Project 1: Global Baseline Predictors and RMSE

Column

We’ll attempt to predict ratings with very little information. We’ll first look at just raw averages across all (training dataset) users. We’ll then account for “bias” by normalizing across users and across items. We’ll be working with ratings in a user-item matrix, where each rating may be (1) assigned to a training dataset, (2) assigned to a test dataset, or (3) missing.

• Briefly describe the recommender system that you’re going to build out from a business perspective, e.g. “This system recommends data science books to readers.”

• Find a dataset, or build out your own toy dataset. As a minimum requirement for complexity, please include numeric ratings for at least five users, across at least five items, with some missing data.

• Load your data into (for example) an R or pandas dataframe, a Python dictionary or list of lists, (or another data structure of your choosing). From there, create a user-item matrix.

• If you choose to work with a large dataset, you’re encouraged to also create a small, relatively dense “user-item” matrix as a subset so that you can hand-verify your calculations.

• Break your ratings into separate training and test datasets.

• Using your training data, calculate the raw average (mean) rating for every user-item combination.

• Calculate the RMSE for raw average for both your training data and your test data.

• Using your training data, calculate the bias for each user and each item.

• From the raw average, and the appropriate user and item biases, calculate the baseline predictors for every user-item combination.

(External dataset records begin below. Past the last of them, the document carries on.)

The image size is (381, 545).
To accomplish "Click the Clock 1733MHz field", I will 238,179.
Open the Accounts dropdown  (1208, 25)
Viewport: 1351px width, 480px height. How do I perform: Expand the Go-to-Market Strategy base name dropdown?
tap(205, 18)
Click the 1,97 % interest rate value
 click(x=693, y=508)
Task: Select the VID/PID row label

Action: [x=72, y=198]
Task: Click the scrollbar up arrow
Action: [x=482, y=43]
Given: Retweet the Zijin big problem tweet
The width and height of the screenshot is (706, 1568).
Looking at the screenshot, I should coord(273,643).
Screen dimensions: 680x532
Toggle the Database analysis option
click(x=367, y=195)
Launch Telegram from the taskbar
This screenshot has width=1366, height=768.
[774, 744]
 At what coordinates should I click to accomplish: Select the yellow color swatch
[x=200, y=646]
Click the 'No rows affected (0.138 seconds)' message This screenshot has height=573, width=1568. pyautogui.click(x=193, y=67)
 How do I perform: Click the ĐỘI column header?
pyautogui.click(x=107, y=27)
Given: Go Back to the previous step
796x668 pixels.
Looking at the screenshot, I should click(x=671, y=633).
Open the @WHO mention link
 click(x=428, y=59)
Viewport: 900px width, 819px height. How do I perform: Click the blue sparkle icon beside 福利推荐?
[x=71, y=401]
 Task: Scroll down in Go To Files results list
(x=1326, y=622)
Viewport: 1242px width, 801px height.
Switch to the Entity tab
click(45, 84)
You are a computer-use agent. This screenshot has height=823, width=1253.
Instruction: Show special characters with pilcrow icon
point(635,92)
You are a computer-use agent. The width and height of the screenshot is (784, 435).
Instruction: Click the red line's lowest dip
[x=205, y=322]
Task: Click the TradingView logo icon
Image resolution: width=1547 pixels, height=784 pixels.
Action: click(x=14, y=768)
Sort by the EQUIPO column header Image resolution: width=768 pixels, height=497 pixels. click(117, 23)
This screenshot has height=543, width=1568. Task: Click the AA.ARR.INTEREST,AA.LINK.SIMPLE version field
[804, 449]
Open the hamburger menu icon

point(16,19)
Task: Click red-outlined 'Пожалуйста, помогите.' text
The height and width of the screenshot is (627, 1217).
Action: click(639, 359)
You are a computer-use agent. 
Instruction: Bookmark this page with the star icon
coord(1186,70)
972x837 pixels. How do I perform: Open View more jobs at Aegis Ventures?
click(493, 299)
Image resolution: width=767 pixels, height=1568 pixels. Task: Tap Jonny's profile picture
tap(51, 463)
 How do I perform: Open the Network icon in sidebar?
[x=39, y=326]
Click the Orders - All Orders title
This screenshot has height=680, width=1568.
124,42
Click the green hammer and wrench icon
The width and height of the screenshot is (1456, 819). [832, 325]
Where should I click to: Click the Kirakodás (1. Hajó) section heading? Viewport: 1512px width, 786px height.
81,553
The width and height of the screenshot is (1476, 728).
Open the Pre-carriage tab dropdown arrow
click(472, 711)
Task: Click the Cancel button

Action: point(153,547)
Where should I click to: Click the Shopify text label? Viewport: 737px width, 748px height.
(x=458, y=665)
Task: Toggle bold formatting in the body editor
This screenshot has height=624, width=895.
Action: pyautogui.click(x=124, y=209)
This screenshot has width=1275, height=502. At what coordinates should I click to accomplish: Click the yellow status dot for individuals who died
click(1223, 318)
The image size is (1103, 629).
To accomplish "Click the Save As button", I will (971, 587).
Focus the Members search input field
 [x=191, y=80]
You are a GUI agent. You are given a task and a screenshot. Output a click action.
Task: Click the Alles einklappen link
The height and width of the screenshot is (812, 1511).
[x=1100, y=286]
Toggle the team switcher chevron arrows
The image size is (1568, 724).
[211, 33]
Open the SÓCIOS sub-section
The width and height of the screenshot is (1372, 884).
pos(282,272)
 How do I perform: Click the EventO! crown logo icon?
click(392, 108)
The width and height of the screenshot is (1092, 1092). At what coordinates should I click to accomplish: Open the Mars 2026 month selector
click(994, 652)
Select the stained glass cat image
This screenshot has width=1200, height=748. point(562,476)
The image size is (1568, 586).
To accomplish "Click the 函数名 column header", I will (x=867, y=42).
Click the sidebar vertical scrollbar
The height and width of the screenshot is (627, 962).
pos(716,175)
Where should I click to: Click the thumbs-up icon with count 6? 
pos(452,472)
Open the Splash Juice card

• Calculate the RMSE for the baseline predictors for both your training data and your test data.

• Summarize your results.

Introduction

This project focuses on building a simple recommender system using global baseline predictors on a simulated dataset of book ratings by users.

The baseline recommender estimates unknown ratings by considering three components:

The overall average rating (global mean),
A user bias — the tendency of a user to rate higher or lower than average,
An item bias — how a book tends to be rated across all users.

Mathematically:

Baseline Estimate = μ + b_u + b_i

Where: - μ = global average rating,

b_u = bias of user u (how much they deviate from μ),
b_i = bias of item i (how much it deviates from μ).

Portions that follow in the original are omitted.